Tanden. Ze hebben de neiging om eruit te vallen. Zeker met het klimmen der jaren. Als ze halsstarrig blijven hangen worden er groeven omheen gegraven. Daar blijven hele kruiwagens voedselresten zitten rotten. Ben jij op vrijerspad wanneer je iets nuttigt mag je je mondje verder dicht houden. De Tandenstoker wordt je onafscheidelijk maatje.
Besluiten ze eruit te vallen dan heb je een paar opties die qua doemscenario niet voor elkaar onderdoen. Je hebt het plaatje, dat is een kunststoffen verhemelte waar een paar exemplaren aan bungelen. Zeg maar dag tegen het proeven.
“Heeft het gesmaakt meneer?”
“Nee dat heeft het sinds 12 april 1986 niet meer gedaan.”
De tandarts zal proberen met wat houtjetouwtjetechniek een valse tand vast te knopen aan haar collega’s. Die dan spoedig het loodje leggen, genekt door de extra belasting.
Implantaten god zal me kraken. Met de Black en Dekker boren ze tot het hersenvlies in je kaakbot. Daarin schroeven ze dikke moeren van platstaal. Keramiek dopje erop en ziedaar je nieuwe kies.

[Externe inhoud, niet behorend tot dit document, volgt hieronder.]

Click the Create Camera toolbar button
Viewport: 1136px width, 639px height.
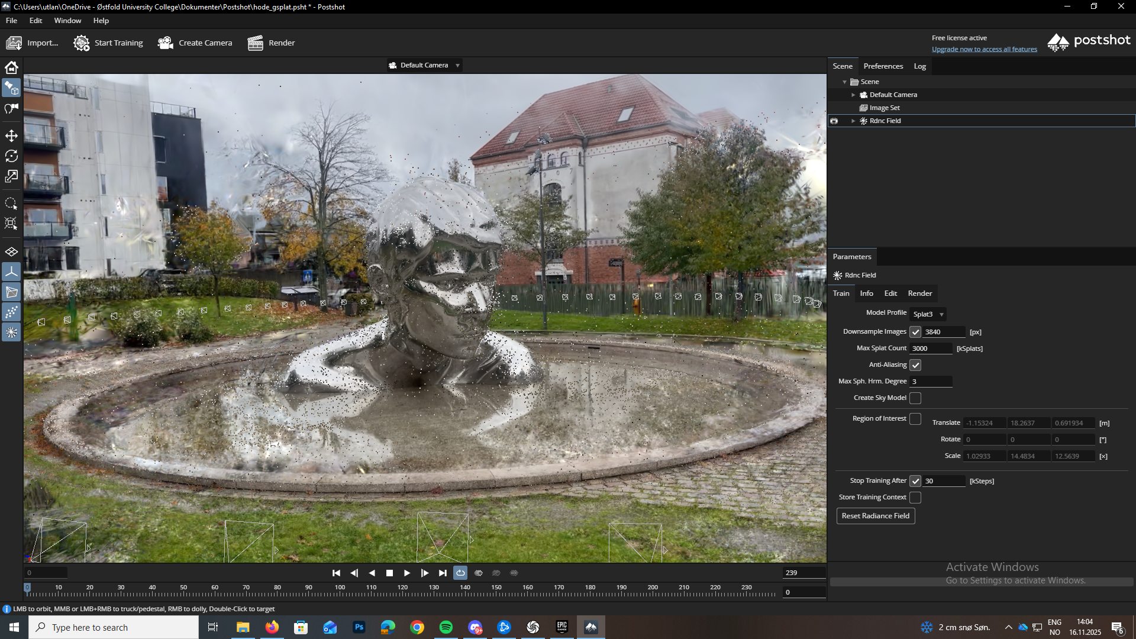point(195,43)

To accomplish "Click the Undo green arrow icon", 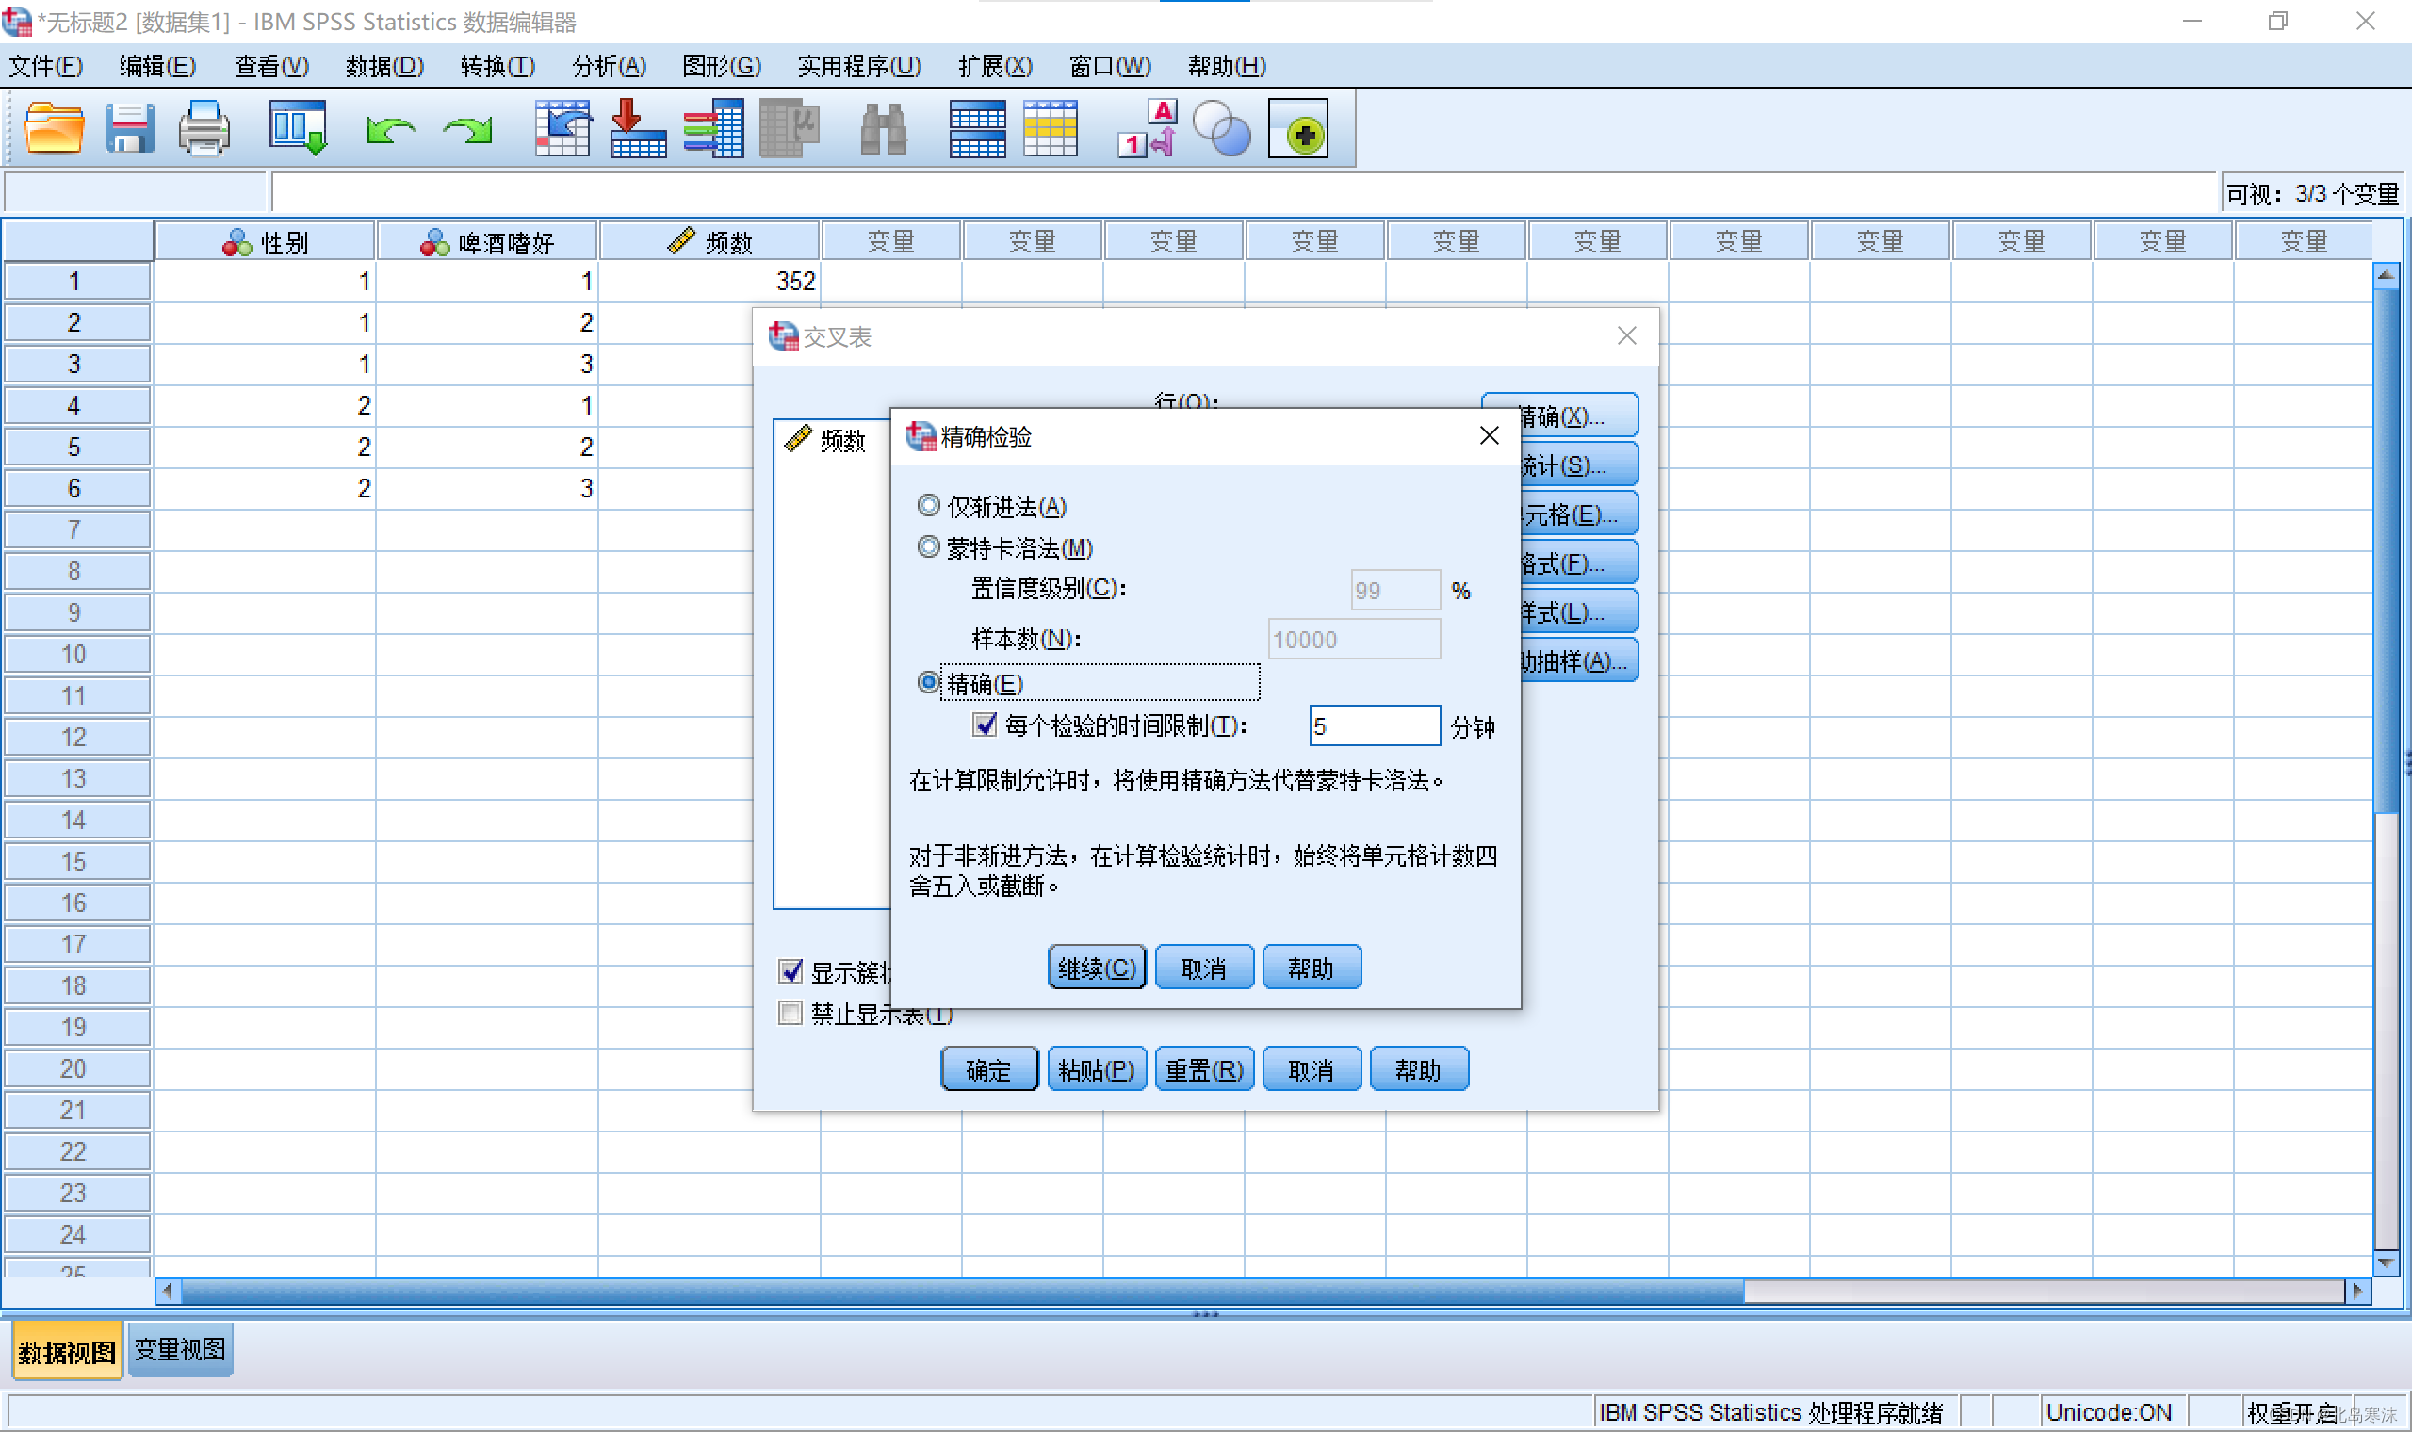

Een wonder! Het lijf blijft het maar vreemd vinden, laat de boel versloffen en uiteindelijk ontsteken. Vroeg of laat dendert het implantaat eruit, een stuk bot ter grootte van Venezuela in zijn val meesleurend.
Kaken klinken tenslotte in, je krijgt onherroepelijk het gelaat van een mummie uit het Egyptisch jaar -5000.
Tanden. Een hele dobber. Zeker met het klimmen der jaren.